Motion made, and Question proposed,

"That it be an Instruction to the Committee, that they have power to make provision for extending the said Bill to all offences by Clerks in Holy Orders against the Law Ecclesiastical, and to repeal the Act 3 and 4 Victoria, cap. 8, for better enforcing Church Discipline."—(Mr. Lowe.)

said, although he agreed with almost the whole of the speech of the right hon. Gentleman the Member for the University of London, yet it must be remembered that this was the 17th of July. That must be his answer to the right hon. Gentleman's Motion. If it was February, instead of July, he would most heartily support the proposal of the right hon. Gentleman; but it was too late to deal that Session with that proposal, and it was important that the measure should be carried this Session. The Bill which was introduced two years ago by the Home Secretary, and other Bills of the same description, were not carried, because too much was attempted. No doubt, this was a comparatively small measure, and dealt only with a small portion of the law; but he thought the great body of the House had significantly shown their feeling as to the importance of it, and that the passing of it should not be endangered by attempting to enlarge its scope. With regard to the salary of the Judge, the Bill provided that, upon the offices of Dean of the Arches and Official Principal becoming vacant, that Judge should discharge the duties belonging to them, so that he would have more to do than some hon. Members supposed.

══════════

SET OF TASKS
1. According to the parliamentary debate excerpt, which Act would the proposed Instruction to the Committee repeal?
2. For each statement below, state whether it agrees with the parliamentary debate excerpt, and support each answer with the deciding words quoted from it. (a) The speaker disagreed with most of the speech of the Member for the University of London. (b) The speaker would support the proposal if the date were February. (c) The Bill introduced two years earlier by the Home Secretary was carried.
3. Carry the parliamentary debate excerpt forward from its final sentence, keeping its formal style.

SOURCE MATERIAL
══════════

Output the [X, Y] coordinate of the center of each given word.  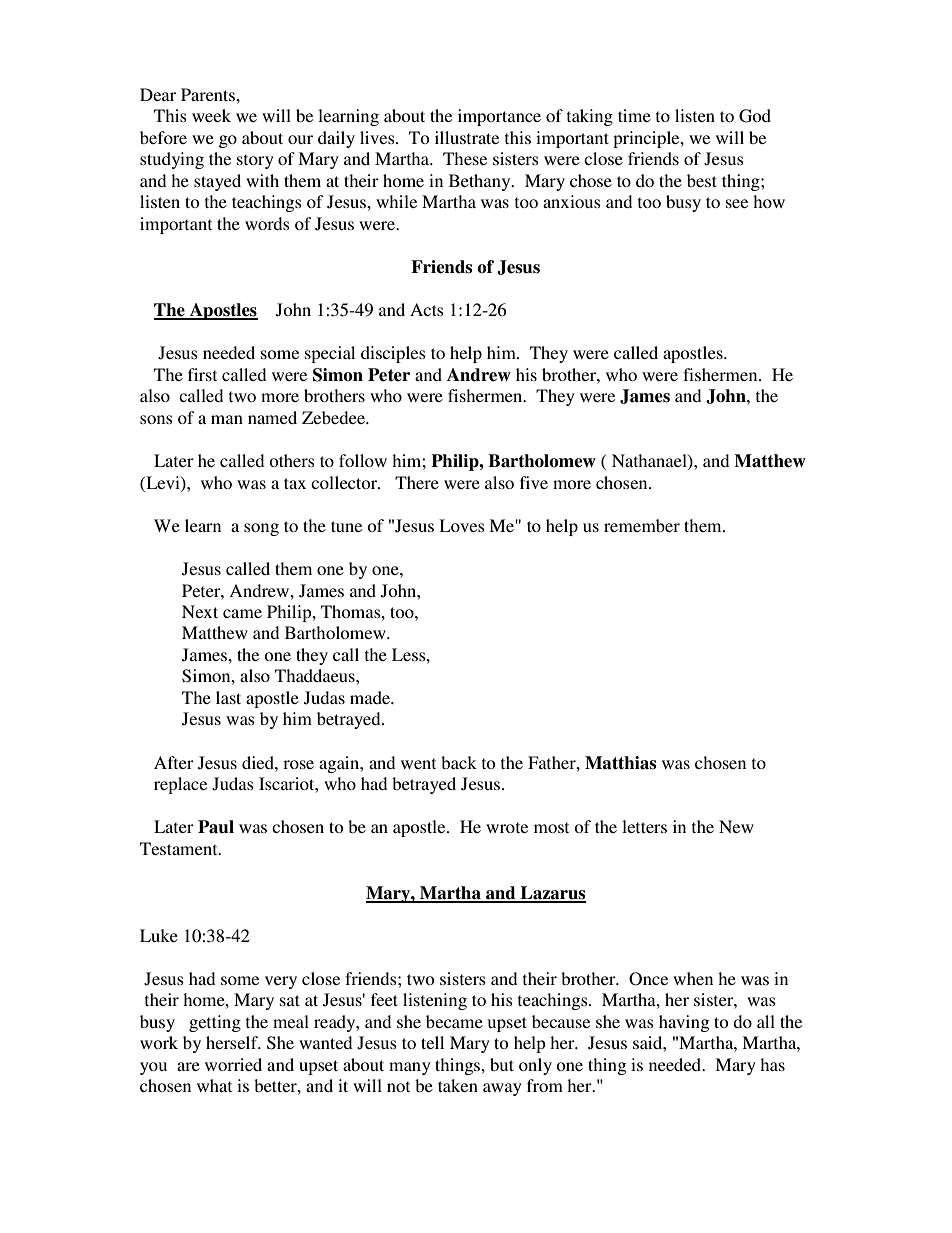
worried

══════════

ANSWERS TO THE EXERCISE
1. The Act 3 and 4 Victoria, cap. 8, for better enforcing Church Discipline.

2.
(a) No: "he agreed with almost the whole of the speech of the right hon. Gentleman the Member for the University of London"
(b) Yes: "If it was February, instead of July, he would most heartily support the proposal of the right hon. Gentleman"
(c) No: "The Bill which was introduced two years ago by the Home Secretary, and other Bills of the same description, were not carried, because too much was attempted."

3.
said, that during the first discussion on the Bill, he insisted on the point which had been taken to-day by his right hon. Friend opposite (Mr. Lowe), in the form of an Instruction, and he could not help thinking that if his right hon. and learned Friend (Mr. Russell Gurney) or those who had originated the Bill in the other House had introduced it as an Amendment of the ecclesiastical procedure throughout, a great deal of the heat of these discussions would have been avoided. His right hon. and learned Friend had placed on the Paper a very conciliatory Amendment, to the effect that the Bill should not come into operation until the 1st of July next year. The Judge to be appointed under this Bill would in November become Dean of Arches, and probably Provincial Judge of the Province of York. He hoped his right hon. and learned Friend would state whether he would undertake to introduce at the beginning of next Session, a Bill providing that the procedure adopted in regard to these special offences should be extended to all other ecclesiastical offences. If such an undertaking was given, the passing of this Bill would be greatly facilitated.

said, he was prepared to state, that if no one else of more importance than himself should propose such a Bill next year, he would be perfectly ready to do so.

said, the question whether the Bill could be extended from form to substance depended not on the fact of that being the 17th of July, but on the will and pleasure of Her Majesty's Government. If the Government gave their support to his right hon. Friend's Instruction, such an extension could be made, and the Bill passed in the present Session.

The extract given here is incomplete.